Sometimes we have dates formatted as “21-09-2021”. That is day, month and year in that order.

That can be converted to at standard date-format with the function dmy():

dmy("21-09-2021")
[1] "2021-09-21"

We might even have dates formatted as “2021 21 4”, (year, day month), the function ydm() can handle that.

ydm("2021 21 4")
[1] "2021-04-21"

Time is handled in a similar way, but time is usually not written as creatively as dates:

hm("14:05")
[1] "14H 5M 0S"
hms("14.05.21")
[1] "14H 5M 21S"

Dates and times can be combined, as in: “2021-04-21 14:05:12”:

ymd_hms("2021-04-21 14:05:12")
[1] "2021-04-21 14:05:12 UTC"

Those were the nice dates…

Not so nice date formats - a more specific tool

Statistics Denmark returns a lot of data-series by quarter, or month. And we need to convert it to something we can work with. Without necessarily understanding all the details.

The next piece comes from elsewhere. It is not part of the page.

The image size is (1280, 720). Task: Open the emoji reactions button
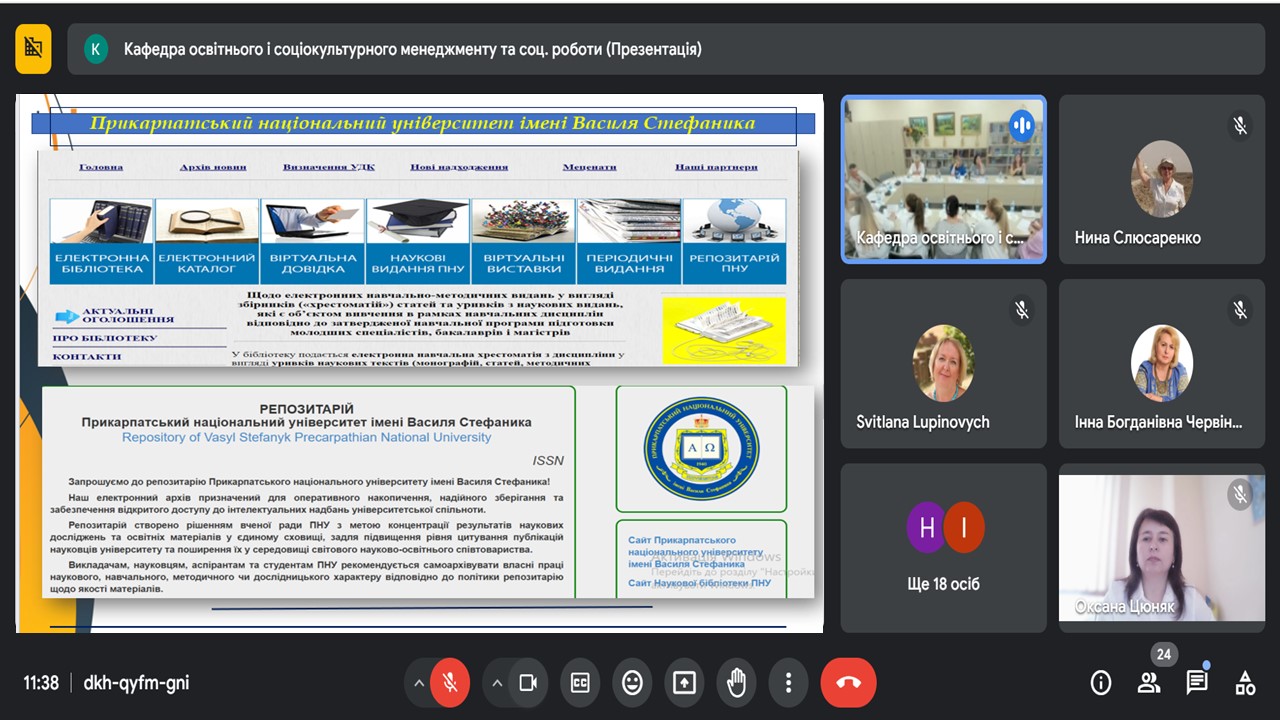click(632, 683)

The library tsibble provides functions that can convert “2020Q1”, the first quarter of 2020, into something R can understand as time-value:

We might need to install it first:

install.packages("tsibble")

And then load it:

library(tsibble)

Attaching package: 'tsibble'
The following object is masked from 'package:lubridate':

    interval
The following objects are masked from 'package:base':

    intersect, setdiff, union

This is a vector containg the 8 quarters of the years 2019 and 2020.

quarters <- c("2019Q1", "2019Q2", "2019Q3", "2019Q4", "2020Q1", "2020Q2", "2020Q3", "2020Q4")
class(quarters)
[1] "character"

It is a character vector, ie strings. If we want to analyse any data associated with these specific quarters, we need to convert them to something R is able to recognize as time.

yearquarter(quarters)
<yearquarter[8]>
[1] "2019 Q1" "2019 Q2" "2019 Q3" "2019 Q4" "2020 Q1" "2020 Q2" "2020 Q3"
[8] "2020 Q4"
# Year starts on: January

We are not going to go into further details on the challenges of working with time-series. The generic lubridate functions and yearquarter() will be enough for our purposes.

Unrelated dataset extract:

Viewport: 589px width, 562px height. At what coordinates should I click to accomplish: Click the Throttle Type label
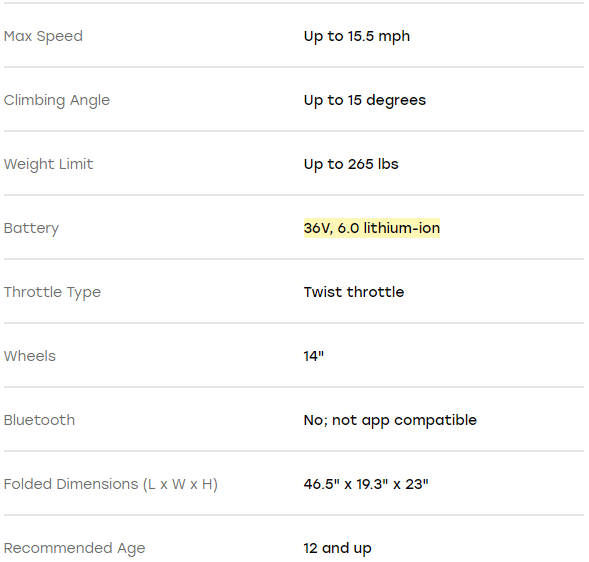click(x=52, y=292)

Let us finish by converting the “TID” column in our data, to a time-format.

data <- data %>% 
  mutate(TID = yearquarter(TID))

We mutate the column “TID” into the result of running yearquarter() on the column “TID”. And now we have a data frame that we can do interesting things with.

Now might be a good time to save the data in its new version:

write_csv2(data, "../data/SD_data.csv")

Note that we are using write_csv2() here. We do not have decimalpoints in this data, but other data might have.

Key Points

  • Use pivot_longer() to go from wide to long format.